I think it's going to be easiest to prove these in reverse order, so let's take them one by one...

15 - Comma operator

Uniface doesn't have comma operators, you cannot put multiple lines of code on the same line with any separator, as far as I'm aware.

14 - Assignment operators

I wrote a previous post on assignment operators, the arithmetic ones (+= -= *= /= %=) all work in Uniface, but the logical ones (&= |= ^= <<= >>=) do not.  The simplest assignment operator (=) is also used as the comparison operator, there is no differentiation in Uniface.  This means that the comparison operator takes precedence, which be proved with a simple if statement...

x = 0
if ( x = 1 )
;if assignment took precedence
endif

13 - Conditional expression

This is not valid syntax in Uniface either, you have to do it the long way.  I never really liked this syntax in javascript though anyway, less readable in my opinion.

11/12 - Logical and/or

The logical operators in Uniface are singular (& and |), although the double versions (&& and ||) also work the same way, as I discovered in an earlier post.  I tried to combine these with the assignment operators in order to determine the precedence, but all I got was compile errors.  It seems that assignment operators cannot be used inline.
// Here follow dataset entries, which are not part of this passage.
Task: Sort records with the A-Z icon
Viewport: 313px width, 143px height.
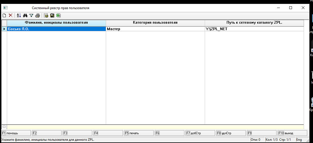Action: pyautogui.click(x=19, y=15)
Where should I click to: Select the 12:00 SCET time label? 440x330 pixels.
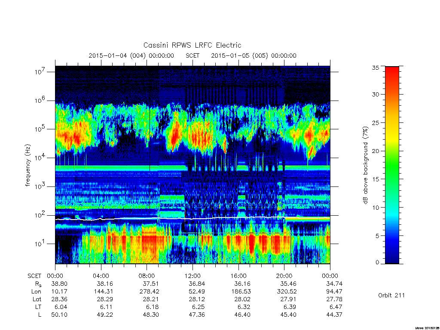(193, 276)
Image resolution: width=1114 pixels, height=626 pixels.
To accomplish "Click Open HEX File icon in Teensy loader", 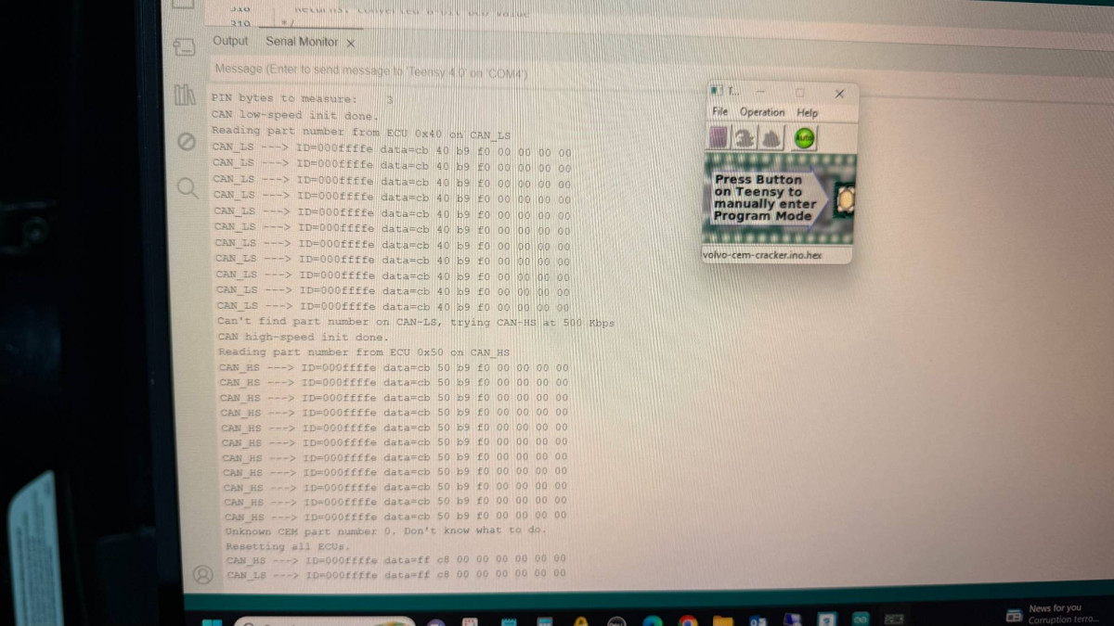I will [719, 137].
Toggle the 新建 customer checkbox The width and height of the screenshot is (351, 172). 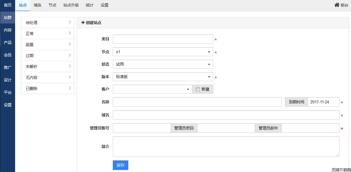click(x=198, y=89)
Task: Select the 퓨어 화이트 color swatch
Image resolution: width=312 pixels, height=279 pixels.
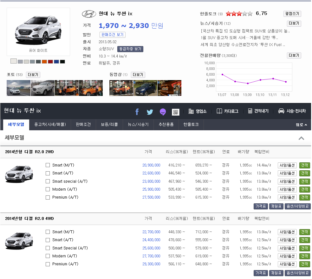Action: click(13, 61)
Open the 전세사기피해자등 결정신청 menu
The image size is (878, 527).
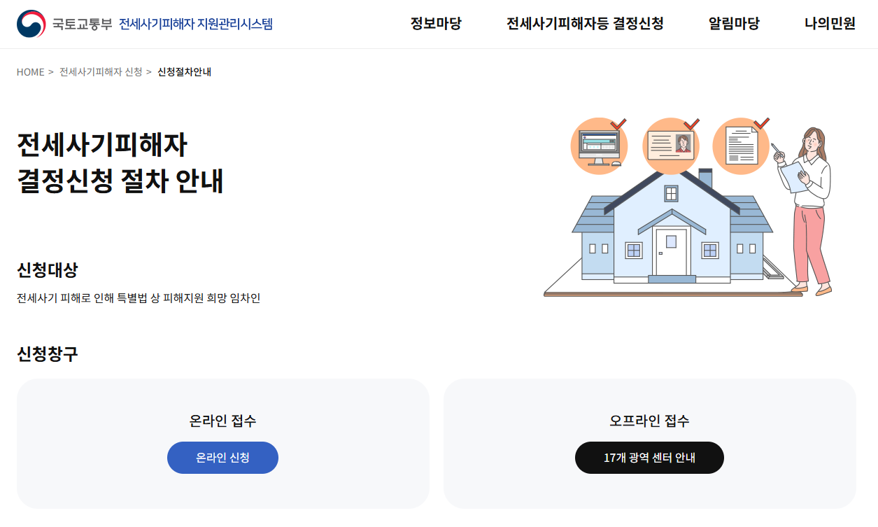click(584, 23)
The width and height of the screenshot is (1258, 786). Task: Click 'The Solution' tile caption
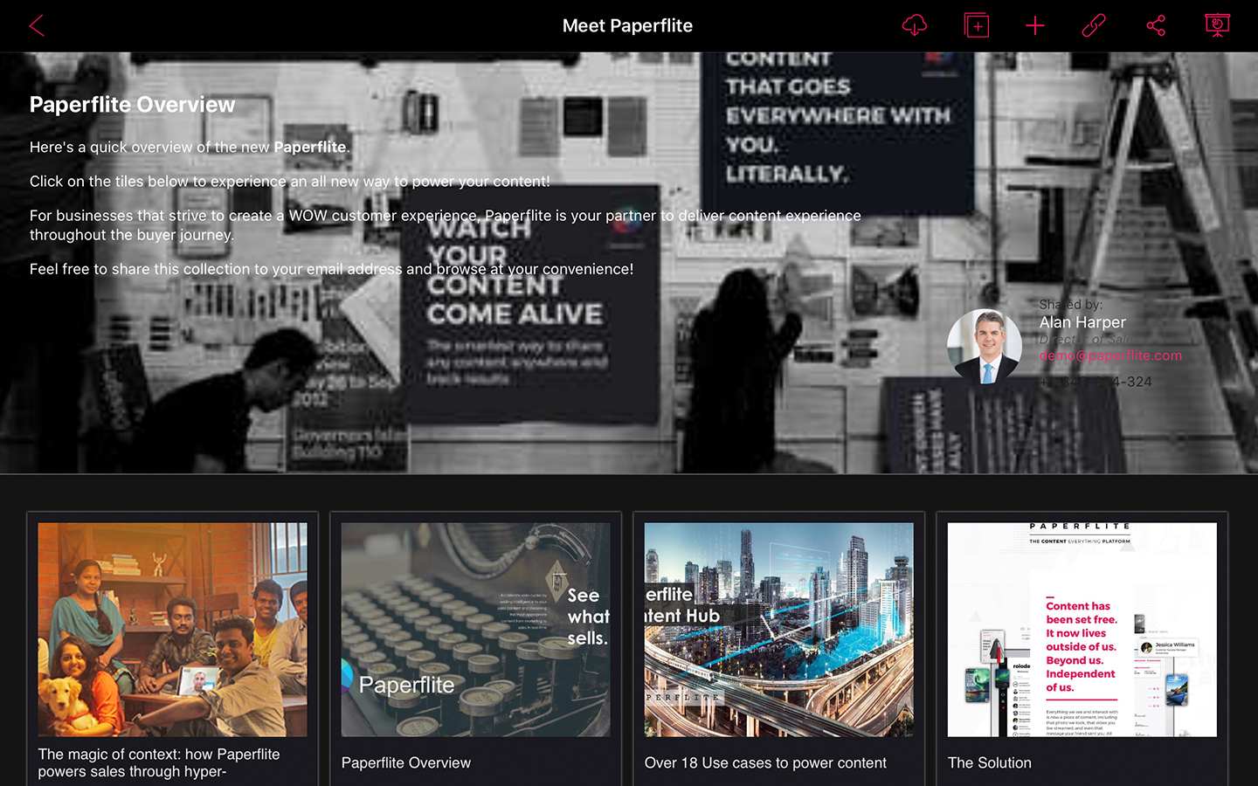(990, 762)
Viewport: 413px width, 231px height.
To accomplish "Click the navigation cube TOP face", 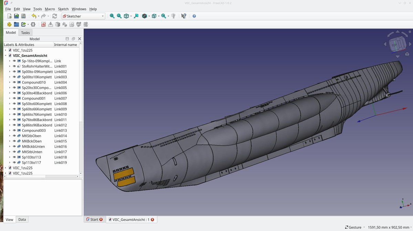I will coord(394,45).
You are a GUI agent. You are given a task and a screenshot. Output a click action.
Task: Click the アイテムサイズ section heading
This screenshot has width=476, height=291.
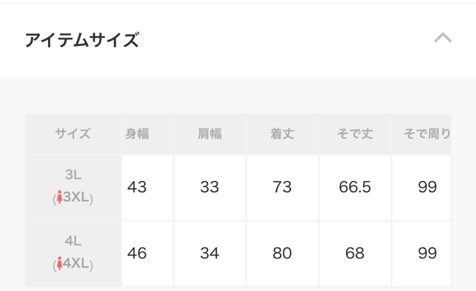click(82, 40)
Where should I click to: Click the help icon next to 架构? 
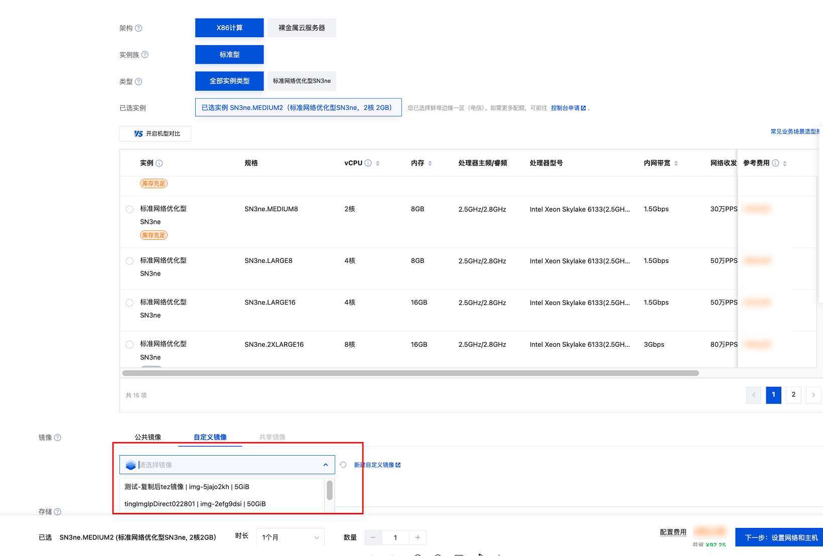point(139,28)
8/9/10 - Bitwise and/xor/or

Uniface does not have bitwise operators, as previously discussed.  The singular "and" and "or" operations are the logical operators.

6/7 - Comparison

As mentioned above, the equals comparison operation (=) is the same as the simplest assignment operator, and the comparison takes precedence.  It also takes precedence over the logical operators, as this if statement proves...

x = 0
if ( x = 1 | 1)
x = 1 ;if ((x = 1) | 1)
else
x = 0 ;if (x = (1 | 1))
endif

5 - Bitwise shift

Uniface still doesn't have bitwise operators :)

It's simple enough to show that the addition (+) and subtraction (-) operators take precedence over the comparison operator (=), using another if statement...

x = 0
if ( x = 0 + 1 )
x = 1 ;if (x = (0 + 1))
else
x = 0 ;if ((x = 0) + 1)
endif

3 - Multiplication/division/modulo

It's also simple to show that the multiplication (*), division (/) and modulo (%) operators take precedence over the addition and subtraction operators...

x = 6 * 1 - 1
;(6 * 1) - 1 = 5
;6 * (1 - 1) = 0

2 - Unary/type cast

Uniface doesn't support all the unary operators, in fact I'm not sure what all of them do.  The not (!) operand is easy enough to test though...

x = ! 0 + 1
;(! 0) + 1 = 2
;! (0 + 1) = 0
askmess "x=%%x%%%" ;shows "x=0" but would have expected "x=2"

Surprisingly this one comes up with the opposite result than was expecting, indicating that addition (+) actually takes precedence over not (!).  We know that Uniface is good at type casting though, and will always try to cast a string as a numeric when doing arithmetic operations...

x = "1" * 2

We can also show the negative unary operator (-) takes precedence over the subtraction operator (-), despite these being the same, like this...

x = -1 - 2
;(-1) - 2 = -3
;-(1 - 2) = 1

1 - Grouping

Uniface doesn't have arrays or members, and scope is handled explicitly with end statements.  It does however use brackets for grouping, as we've seen through these examples, they can be used to change the order of precedence, as they are always done first.

Summary: It seems that Uniface is a relatively simple in the sense that it doesn't do complicated inline nesting, nor any bitwise operations.  With the exception of the not operator (!), it seems to follow the standard order of operations though.  Personally I prefer to use lots of brackets in order to make the order of precedence more obvious and easier to read, without having to remember these rules.

#### 1 comment:

1. Uniface refers to assignment operators (14) as "compound operators", I discovered today!